Hi Aden - A couple of comments and suggestions. 

From your first couple of pictures it appears that your rub is very high in sugar. This will tend to caramelise quite quickly - even at fairly low BBQ temperatures. It can make the meat look burned fairly quickly and can even make then taste quite bitter. Also a rub is really what it says... a "rub" - rather than a "coating". You may want to try your next rub as more of a salt/pepper/spice mix and literally rub it into the meat the night before. Any that does not stick then let it fall away before wrapping tightly in clingfilm in a plastic bag or vac-pack. You can add more sweetness later by using a BBQ sauce during the foil wrapped stage or in the last hour.

It is hard to tell the temperature in the Weber but from the quantity of coals and their colour it looks as if it would have been quite hot - certainly hotter than the 110 C that you would bee looking to maintain for the ribs. Your estimate of 250-300 C would seem about right. Do you have one of the Weber charcoal fuel holders or the charcoal retaining rails? You may want to try using just one of these full or two half full. Also keep the bottom vents almost closed and the top vents about 1/4 open during the cook. Placing a tray of water under the meat will also help to stabilise the temperature in the chamber until you get more used to adjusting the coals.













gsc-19l.jpg



__ wade
__ Aug 3, 2014


















209600s.jpg



__ wade
__ Aug 3, 2014






Cheers

Wade


----------



## adenjago (Aug 3, 2014)

Cheers Wade, all advice gratefully received, I know this is a learning process and not everything is going to work first time.

Yes I thought it might have been to hot, all the Bottom Vents were closed and the Top Vent was open Fully.  but I think my next ribs will done with half the amount coals, the coals which were in was probably 3/4 of a weber Chimney's so i think next time it will be less than half and top up if needed.
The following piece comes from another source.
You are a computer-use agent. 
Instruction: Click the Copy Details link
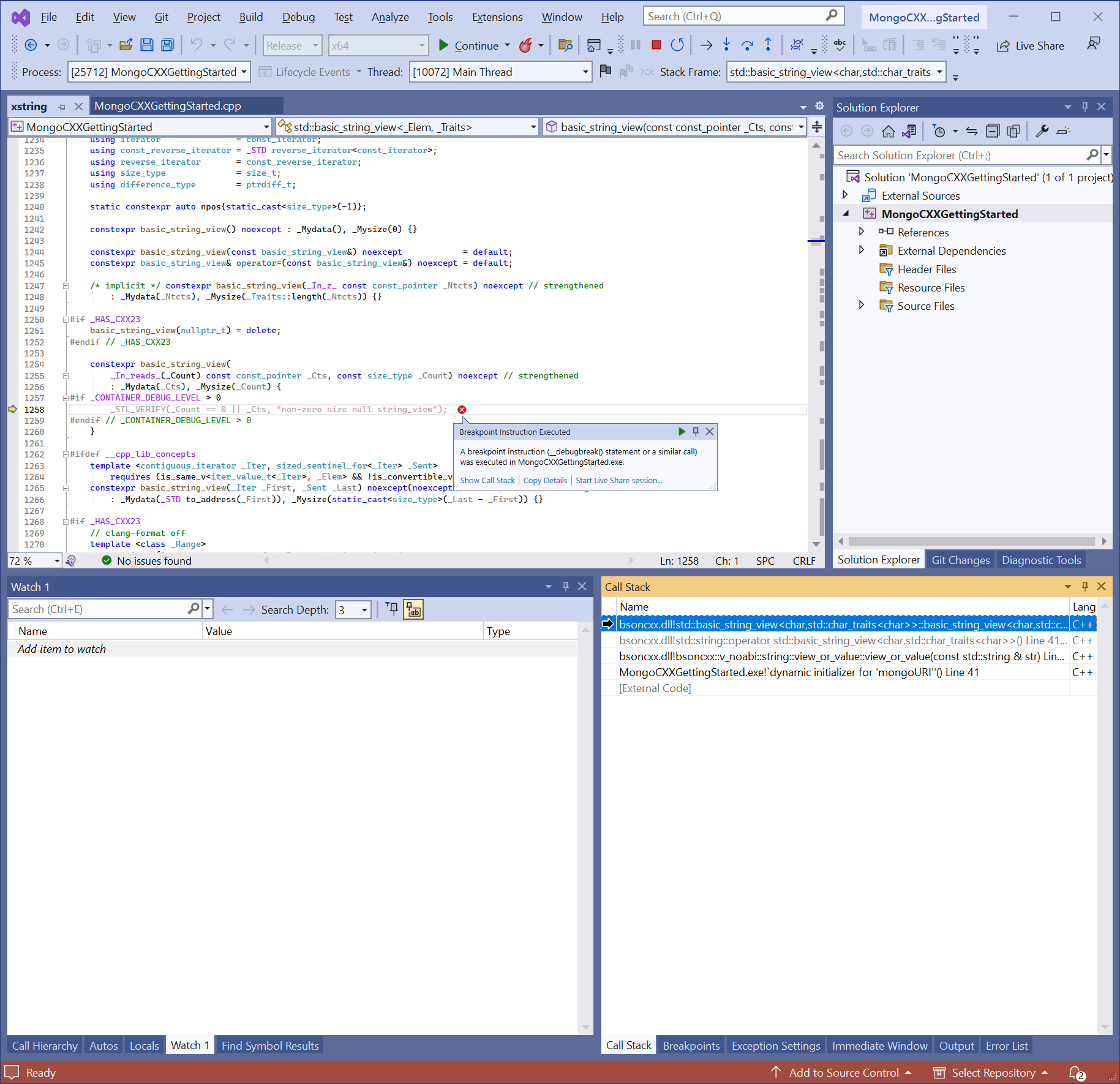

I do have a water pan (as you can see below), but up to yet i still find it hard to guess how much should be in there but I guess that will come with experience, of how much need to effect the Temp , currently I normally fill the water pan less than a quarter full .













20140717_134516.jpg



__ adenjago
__ Aug 3, 2014


----------



## kc5tpy (Aug 3, 2014)

Hello Aden.  In our Group we don't worry too much about any thread hijacking.  We are all here to learn and help if we can.  If at any time you have something to add, even if off topic a little just jump on in there!  I have to agree with Wade.  He even gave you some good advice you probably wouldn't get in the General Discussion.  99% of the time folks will tell you to leave the top vent fully open.  As you can see by the above post I certainly don't know it all but Wade and I have been doing this a while.  I regularly use my top vent/smoke stack to control heat.  Always have with every smoker I have used.  So long as you can see smoke coming out or if you can't "see" smoke hold your hand above the top vent.  If you have air flow you will feel it, if not then you need to open one or the other slightly.  I know many folks poke fun and talk about vodoo and the smoking gods when you mention "feel" in the same sentence as smoking meat but think back.  The old timers didn't have fancy digital therms.  NOW! I'm not saying don't take advantage of the technology, far from it.  But I use feel quite a bit when smoking meat.  I learned from watching the old men doing it when I was a kid.  That takes years of watching and plenty of screw ups to learn.  What I am saying is use the technology but also play an active part.  Look at the coals to see the amount of ash and the amount of glowing coals at a few different temps.  Feel the heat coming from the top vent when up to temp.  Not recommending this but I even put my hand on the lid when up to temp.  These things help you to cook even if the therm you are using packs up during a 12 hr. smoke.  Just as an example, the oven therm read 325, and the therm in the lid read 350.  Now instinct told me it was hotter than that but I went with it.  As it turns out I think it was quite a bit hotter and that's why it was over cooked.  A good reliable therm would have made the difference.  BUY A GOOD THERM!!

I don't follow the "rules".  I don't use rubs and normally don't use BBQ sauce.  I also like my ribs with a little "tug" to them but if you want that "fall off the bone" tenderness you need to add a liquid of some type during the wrapped portion of the smoke IMHO.  I don't wrap mine but the whole purpose of the 2 hr. wrap is to steam the ribs.  Many "BBQ Restaurants" here use that technique.  They simply steam the ribs and then smother them in BBQ sauce and try to pass them off as smoked ribs.  Sorry!!  Don't pee on my shoes and try to convince me it's raining!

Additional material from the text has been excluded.